Si dans la nuit du 26 décembre les dégâts causés par cette tempête avaient rendu les routes du département de la Marne impraticables empêchant le transfert des époux M... vers Orly comme prévu au contrat, l'aéroport par contre était en activité le 27 décembre et la destination finale n'était pas mise à l'index par le Ministère des affaires étrangères.

Alors que leur agent de voyages leur avait fait la proposition de décaler d'un jour leur départ, les époux M... ont refusé cet arrangement et ont exigé par voie contentieuse contre droit et raison le remboursement intégral de leur voyage ainsi que des dommages et intérêts.

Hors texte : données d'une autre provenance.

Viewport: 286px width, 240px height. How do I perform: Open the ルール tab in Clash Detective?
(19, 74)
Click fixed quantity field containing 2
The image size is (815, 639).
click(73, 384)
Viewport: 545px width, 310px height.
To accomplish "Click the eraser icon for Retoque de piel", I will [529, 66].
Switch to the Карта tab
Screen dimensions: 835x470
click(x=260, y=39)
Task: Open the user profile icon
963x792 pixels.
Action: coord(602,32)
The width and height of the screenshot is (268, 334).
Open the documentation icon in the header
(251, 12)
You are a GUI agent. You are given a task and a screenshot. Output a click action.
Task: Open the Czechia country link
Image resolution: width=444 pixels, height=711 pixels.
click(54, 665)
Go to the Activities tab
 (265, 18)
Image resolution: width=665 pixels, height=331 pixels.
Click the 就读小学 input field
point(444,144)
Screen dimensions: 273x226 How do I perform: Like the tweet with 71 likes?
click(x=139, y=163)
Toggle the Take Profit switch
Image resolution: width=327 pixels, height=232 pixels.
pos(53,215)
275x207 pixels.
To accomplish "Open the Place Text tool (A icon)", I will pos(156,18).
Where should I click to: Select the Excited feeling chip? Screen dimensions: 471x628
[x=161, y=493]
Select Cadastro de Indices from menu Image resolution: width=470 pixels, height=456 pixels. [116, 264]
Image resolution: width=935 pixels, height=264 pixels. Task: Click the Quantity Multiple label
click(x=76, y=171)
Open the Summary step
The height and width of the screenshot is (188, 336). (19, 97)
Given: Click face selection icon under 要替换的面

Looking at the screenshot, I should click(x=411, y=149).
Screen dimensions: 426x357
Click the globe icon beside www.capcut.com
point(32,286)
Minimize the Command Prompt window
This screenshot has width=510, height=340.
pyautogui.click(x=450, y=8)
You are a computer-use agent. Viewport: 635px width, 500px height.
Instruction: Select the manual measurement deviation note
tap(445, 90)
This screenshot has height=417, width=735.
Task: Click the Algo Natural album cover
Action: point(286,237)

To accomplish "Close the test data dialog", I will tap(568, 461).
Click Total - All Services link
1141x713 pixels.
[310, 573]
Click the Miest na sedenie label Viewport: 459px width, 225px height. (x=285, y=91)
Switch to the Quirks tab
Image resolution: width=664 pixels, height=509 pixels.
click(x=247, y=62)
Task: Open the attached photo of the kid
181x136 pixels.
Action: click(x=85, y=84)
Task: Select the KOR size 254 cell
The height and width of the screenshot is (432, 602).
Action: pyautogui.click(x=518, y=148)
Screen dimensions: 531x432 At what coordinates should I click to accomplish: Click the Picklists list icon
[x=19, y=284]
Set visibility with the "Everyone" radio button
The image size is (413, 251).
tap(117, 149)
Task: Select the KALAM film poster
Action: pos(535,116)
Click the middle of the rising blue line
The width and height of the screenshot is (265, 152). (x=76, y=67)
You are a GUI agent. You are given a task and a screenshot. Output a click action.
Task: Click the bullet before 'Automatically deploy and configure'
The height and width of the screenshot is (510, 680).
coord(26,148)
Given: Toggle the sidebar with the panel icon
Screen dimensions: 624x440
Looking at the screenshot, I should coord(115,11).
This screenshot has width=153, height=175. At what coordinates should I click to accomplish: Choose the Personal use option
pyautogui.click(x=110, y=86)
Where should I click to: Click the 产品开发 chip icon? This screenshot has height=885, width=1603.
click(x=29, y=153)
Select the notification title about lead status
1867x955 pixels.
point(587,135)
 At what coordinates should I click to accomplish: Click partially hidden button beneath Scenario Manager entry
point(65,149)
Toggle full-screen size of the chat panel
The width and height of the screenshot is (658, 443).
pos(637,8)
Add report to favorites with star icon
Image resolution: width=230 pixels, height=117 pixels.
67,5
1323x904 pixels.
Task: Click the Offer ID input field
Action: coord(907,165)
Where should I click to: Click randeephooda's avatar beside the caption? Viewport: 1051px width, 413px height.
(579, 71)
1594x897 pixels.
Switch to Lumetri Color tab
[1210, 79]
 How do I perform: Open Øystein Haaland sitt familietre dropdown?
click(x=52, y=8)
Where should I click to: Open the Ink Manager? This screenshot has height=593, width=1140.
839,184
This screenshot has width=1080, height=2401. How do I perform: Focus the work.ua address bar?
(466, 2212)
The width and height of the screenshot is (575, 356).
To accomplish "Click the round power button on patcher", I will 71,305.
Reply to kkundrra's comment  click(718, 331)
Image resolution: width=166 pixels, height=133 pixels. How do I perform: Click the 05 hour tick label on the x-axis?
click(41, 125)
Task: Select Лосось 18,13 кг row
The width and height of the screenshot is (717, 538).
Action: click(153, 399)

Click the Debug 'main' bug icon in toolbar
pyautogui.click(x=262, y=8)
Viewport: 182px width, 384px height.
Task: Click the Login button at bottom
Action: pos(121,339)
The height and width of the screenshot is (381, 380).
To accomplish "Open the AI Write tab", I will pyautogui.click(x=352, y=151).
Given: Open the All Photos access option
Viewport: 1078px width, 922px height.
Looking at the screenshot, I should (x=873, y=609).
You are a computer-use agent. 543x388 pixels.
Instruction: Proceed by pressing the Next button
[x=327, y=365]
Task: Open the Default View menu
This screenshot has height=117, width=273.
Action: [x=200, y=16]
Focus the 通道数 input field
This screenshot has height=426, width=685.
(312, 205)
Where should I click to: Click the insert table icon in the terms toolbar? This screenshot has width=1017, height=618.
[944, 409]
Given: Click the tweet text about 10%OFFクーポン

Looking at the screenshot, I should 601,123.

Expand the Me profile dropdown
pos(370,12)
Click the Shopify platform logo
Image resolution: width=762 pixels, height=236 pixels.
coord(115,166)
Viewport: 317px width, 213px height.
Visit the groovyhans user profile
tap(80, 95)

Tout naturellement ils ont été déboutés de leurs prétentions par le tribunal en 1ère instance puis en appel , la Cour de cassation n'a fait que confirmer le bien fondé des jugements rendus.

4- Contrairement à ce que laisse entendre Emmanuelle Llop l'obligation d'assistance et de rapatriement auxquels sont soumis les professionnels du voyage n'a pas impacté uniformément l'ensemble du secteur mais une minorité de celui-ci.

Il s'agit de la poignée d'opérateurs industriels qui affrètent et gèrent des établissements hôtelier et qui de ce fait, ne peuvent se décharger de leurs obligation sur des tiers prestataires -transporteur, réceptif, hôtelier - comme ont pu le faire majoritairement les agences de voyages et TO assembleurs en 2010/2011.

A l'avenir pour se protéger des risques liés à ce type d'évènement fortuit, il leurs appartient de souscrire une assurance spécifique.

5- La force majeure existe toujours, simplement elle ne peut plus servir de prétexte facile pour des enrichissements sans cause au détriment des consommateurs.